* **TEXT EXTRACT**:

It also helps that this is the first draft. There are misspelled words and mangled grammar. There are sentences I’ll look at in three months and wonder, “What the hell does this mean?” Doesn’t matter. There are no mistakes. There are only things that need to be better. That’s what edits are for.


First drafts were always drudgery for me. Now I look forward to the next session. This may be the best first draft I’ve ever written. I don’t know if it will be the best book—a draft often bears only passing resemblance to a finished novel—but I’m delighted with what I’ll have to work with.


I’ve discovered chapters I’ll need to add. Leave them for the end, then find good places for them. Sanding off the unintentional edges are what edits are for. (Scrivener’s note cards are great for this. Just create a new card, type in a slug, and I’ll get to it when I get to it.) What’s best is the lack of anxiety. Every first draft I’ve written has had several, “Oh shit” moments. Not once in this one—so far—and I’m at least two-thirds of the way through.


I’ve known for years I’m more left-brained than it’s good for a creative person to be. Resting transparently allows my right brain to breathe. Taking my time allows what comes next to form itself in my subconscious so when I’m ready to rest transparently, what I need is right there.


I never think about writing when I’m not writing anymore, which is another Milchian trademark. That doesn’t mean ideas don’t come to me unbidden. I came home from shopping recently with well over half of the plot for a new Nick Forte novel so well formed I typed out 1500 words of notes. Didn’t have to think about them. Just wrote down what was on the tips of my fingers.

* **SHORT PROBLEM 1**: Write out the stretch from "It also helps" through "to work with." in the passage about drafting a novel.
* **SHORT PROBLEM 2**: Continue the passage about drafting a novel, starting after its last sentence.

* **Entries for pointing to words and elements**:
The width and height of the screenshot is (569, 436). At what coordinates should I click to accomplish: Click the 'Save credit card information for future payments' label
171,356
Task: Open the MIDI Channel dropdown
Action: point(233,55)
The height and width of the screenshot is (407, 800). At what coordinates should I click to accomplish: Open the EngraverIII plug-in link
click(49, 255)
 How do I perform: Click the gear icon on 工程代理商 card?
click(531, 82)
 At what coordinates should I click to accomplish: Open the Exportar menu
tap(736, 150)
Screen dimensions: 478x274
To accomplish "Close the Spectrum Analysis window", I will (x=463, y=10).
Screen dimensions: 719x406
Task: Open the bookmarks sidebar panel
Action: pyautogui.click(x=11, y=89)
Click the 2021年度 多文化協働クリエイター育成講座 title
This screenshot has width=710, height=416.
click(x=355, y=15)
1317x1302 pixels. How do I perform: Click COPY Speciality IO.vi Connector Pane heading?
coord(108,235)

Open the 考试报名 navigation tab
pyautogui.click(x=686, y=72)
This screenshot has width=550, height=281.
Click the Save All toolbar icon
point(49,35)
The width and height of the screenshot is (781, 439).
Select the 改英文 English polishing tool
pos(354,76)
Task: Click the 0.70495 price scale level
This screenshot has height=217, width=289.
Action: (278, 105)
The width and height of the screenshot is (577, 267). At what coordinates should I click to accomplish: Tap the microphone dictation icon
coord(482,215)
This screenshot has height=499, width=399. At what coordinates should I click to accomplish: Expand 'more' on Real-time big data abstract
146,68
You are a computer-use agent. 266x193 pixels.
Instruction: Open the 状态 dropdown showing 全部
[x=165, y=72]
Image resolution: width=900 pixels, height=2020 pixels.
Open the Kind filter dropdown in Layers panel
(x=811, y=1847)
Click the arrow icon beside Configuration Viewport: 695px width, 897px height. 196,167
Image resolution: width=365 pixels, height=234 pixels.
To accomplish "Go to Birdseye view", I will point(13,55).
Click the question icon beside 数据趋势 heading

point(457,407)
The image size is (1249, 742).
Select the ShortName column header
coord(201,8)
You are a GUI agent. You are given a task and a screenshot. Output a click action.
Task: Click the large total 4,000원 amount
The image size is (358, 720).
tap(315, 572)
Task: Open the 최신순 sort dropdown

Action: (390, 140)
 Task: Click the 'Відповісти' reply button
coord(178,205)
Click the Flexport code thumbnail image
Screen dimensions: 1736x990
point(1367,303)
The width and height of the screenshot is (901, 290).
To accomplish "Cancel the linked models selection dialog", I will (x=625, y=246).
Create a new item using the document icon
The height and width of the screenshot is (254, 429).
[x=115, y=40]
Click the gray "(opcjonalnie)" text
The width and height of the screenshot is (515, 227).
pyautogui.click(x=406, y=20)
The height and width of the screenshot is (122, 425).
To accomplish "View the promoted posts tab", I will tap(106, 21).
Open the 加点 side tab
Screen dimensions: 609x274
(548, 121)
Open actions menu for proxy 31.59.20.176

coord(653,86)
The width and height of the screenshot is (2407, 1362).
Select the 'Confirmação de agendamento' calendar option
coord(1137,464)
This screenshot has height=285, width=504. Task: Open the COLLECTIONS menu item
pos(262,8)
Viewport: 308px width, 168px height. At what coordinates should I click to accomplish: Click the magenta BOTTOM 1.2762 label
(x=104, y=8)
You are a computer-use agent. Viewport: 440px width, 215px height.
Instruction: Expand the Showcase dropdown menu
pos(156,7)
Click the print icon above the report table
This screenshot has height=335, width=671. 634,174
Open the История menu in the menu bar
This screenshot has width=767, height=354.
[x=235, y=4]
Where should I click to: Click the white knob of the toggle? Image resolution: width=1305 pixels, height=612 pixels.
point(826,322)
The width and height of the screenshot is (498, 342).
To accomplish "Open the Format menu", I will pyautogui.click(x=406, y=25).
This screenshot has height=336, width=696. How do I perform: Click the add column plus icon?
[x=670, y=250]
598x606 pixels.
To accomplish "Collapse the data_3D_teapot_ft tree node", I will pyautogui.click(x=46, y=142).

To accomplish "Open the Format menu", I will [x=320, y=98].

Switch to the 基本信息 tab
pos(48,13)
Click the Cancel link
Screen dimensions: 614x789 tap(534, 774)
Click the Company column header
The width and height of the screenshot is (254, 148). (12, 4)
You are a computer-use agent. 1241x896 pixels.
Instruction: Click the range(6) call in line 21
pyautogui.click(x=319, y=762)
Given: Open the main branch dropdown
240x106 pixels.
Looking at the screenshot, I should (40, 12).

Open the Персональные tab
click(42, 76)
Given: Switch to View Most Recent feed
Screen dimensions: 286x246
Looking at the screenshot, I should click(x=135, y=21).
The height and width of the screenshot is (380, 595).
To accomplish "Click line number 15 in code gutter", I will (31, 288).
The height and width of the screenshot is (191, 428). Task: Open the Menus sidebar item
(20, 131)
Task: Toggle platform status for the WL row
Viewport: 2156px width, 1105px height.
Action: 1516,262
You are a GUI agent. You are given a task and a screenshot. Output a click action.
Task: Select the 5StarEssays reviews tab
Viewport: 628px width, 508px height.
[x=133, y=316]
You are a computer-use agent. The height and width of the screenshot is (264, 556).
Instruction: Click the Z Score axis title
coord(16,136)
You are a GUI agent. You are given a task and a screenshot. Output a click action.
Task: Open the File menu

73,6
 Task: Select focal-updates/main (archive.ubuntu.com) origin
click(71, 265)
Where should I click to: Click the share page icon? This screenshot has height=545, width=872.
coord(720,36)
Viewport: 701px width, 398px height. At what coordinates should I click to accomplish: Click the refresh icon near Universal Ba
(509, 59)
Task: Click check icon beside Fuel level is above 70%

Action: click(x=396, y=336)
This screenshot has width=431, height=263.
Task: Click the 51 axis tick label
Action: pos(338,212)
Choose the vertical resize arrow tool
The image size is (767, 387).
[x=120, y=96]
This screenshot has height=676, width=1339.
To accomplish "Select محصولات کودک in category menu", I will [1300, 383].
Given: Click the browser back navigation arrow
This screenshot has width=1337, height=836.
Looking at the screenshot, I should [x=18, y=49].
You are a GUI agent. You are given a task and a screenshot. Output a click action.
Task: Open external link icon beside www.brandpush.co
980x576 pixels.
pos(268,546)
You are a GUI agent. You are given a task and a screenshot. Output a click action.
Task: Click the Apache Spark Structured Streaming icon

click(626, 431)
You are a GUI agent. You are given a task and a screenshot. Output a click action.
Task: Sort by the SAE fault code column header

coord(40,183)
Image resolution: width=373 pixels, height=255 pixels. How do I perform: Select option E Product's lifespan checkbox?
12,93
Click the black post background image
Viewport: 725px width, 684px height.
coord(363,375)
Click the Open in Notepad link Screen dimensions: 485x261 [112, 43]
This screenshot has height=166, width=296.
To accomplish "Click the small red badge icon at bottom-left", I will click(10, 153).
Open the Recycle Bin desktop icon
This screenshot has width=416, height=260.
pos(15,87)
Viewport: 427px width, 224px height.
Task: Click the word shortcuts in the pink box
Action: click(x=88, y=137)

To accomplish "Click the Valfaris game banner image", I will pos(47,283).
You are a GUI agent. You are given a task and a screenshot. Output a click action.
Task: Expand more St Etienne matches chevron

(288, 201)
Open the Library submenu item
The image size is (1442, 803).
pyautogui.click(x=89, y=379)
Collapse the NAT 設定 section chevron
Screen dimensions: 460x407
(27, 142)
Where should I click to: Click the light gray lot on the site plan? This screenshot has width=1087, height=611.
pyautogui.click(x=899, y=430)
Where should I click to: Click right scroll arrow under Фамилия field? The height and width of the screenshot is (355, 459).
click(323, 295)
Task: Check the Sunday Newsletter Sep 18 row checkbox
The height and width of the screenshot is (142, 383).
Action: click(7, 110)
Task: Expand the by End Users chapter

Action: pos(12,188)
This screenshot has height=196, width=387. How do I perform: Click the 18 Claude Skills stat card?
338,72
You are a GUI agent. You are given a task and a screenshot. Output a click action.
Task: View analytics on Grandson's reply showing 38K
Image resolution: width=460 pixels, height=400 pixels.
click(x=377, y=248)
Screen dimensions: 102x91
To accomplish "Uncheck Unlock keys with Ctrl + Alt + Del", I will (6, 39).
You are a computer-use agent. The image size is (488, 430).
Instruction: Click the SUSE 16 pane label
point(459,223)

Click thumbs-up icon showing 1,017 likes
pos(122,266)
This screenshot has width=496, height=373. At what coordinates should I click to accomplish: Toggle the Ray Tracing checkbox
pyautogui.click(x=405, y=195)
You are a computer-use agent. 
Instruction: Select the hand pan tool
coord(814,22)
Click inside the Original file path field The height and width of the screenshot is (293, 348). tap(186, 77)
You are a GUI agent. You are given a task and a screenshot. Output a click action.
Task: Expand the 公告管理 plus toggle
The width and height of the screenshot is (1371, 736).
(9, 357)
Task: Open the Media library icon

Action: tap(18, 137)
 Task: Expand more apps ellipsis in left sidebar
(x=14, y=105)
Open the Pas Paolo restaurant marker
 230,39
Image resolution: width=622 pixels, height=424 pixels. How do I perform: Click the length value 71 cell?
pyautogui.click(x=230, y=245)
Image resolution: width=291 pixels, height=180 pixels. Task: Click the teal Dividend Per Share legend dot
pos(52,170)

* **RESPONSE 1**:
It also helps that this is the first draft. There are misspelled words and mangled grammar. There are sentences I’ll look at in three months and wonder, “What the hell does this mean?” Doesn’t matter. There are no mistakes. There are only things that need to be better. That’s what edits are for.


First drafts were always drudgery for me. Now I look forward to the next session. This may be the best first draft I’ve ever written. I don’t know if it will be the best book—a draft often bears only passing resemblance to a finished novel—but I’m delighted with what I’ll have to work with.

* **RESPONSE 2**:
We’re all looking for a way to open the tap in our brains that lets out the words we want in the order in which we want them. Resting transparently and taking my time will not make me more talented. They might help me to stay out of my own way.

Thursday, September 17, 2020



The Beloved Spouse™ and I rarely leap into the hot thing du jour. We let things breathe and gauge the reception over time before devoting any of our precious remaining hours to something. Ergo, we recently binge-watched NYPD Blue fifteen years after it went off the air. All 261 episodes. In a row. We didn’t watch anything else.


We don’t fuck around.


What a great show. Like any property that runs twelve years, it slows down a little toward the end, but not a lot. The entire cast turns over except for Sipowicz (Dennis Franz) and the producers use that turnover to shift the squad’s internal dynamics so you’re never quite sure what’s going to happen, but you have an idea how events will affect the characters.


If I had to pick one thing that stands out, it’s how the rest of the squad, including the bosses, come to respect and gain affection for Sipowicz. He’s a racist asshole when the show starts, and he’s never cuddly. He struggles with multiple demons and keeps them at bay while understanding they are never defeated. He learns when and how to ask for help, never more touchingly as when he calls his wife to come get him in a bar. “No, I’m not drinking. But if you don’t come for me I know I will.” Not an order; a plea. Early in the show the only person who has the time of day for him is his partner, John Kelly (David Caruso.) By the end the entire squad will do anything for him.


All of the characters’ histories have their places, but not in a manner that the show becomes about their flaws; it’s still about the whole person. What turned me off of Rescue Me was that every episode became a test of whether Denis Leary would drink. After a while I didn’t care anymore, and there wasn’t much else to him. That’s never true of NYPD Blue. Everyone is a well-rounded person and personality. The characters never become stale because there’s always fertile ground to be worked, between New York situations (“Everything’s a situation,” said Sipowicz’s second partner, Bobby Simone) and the depth of the characterizations.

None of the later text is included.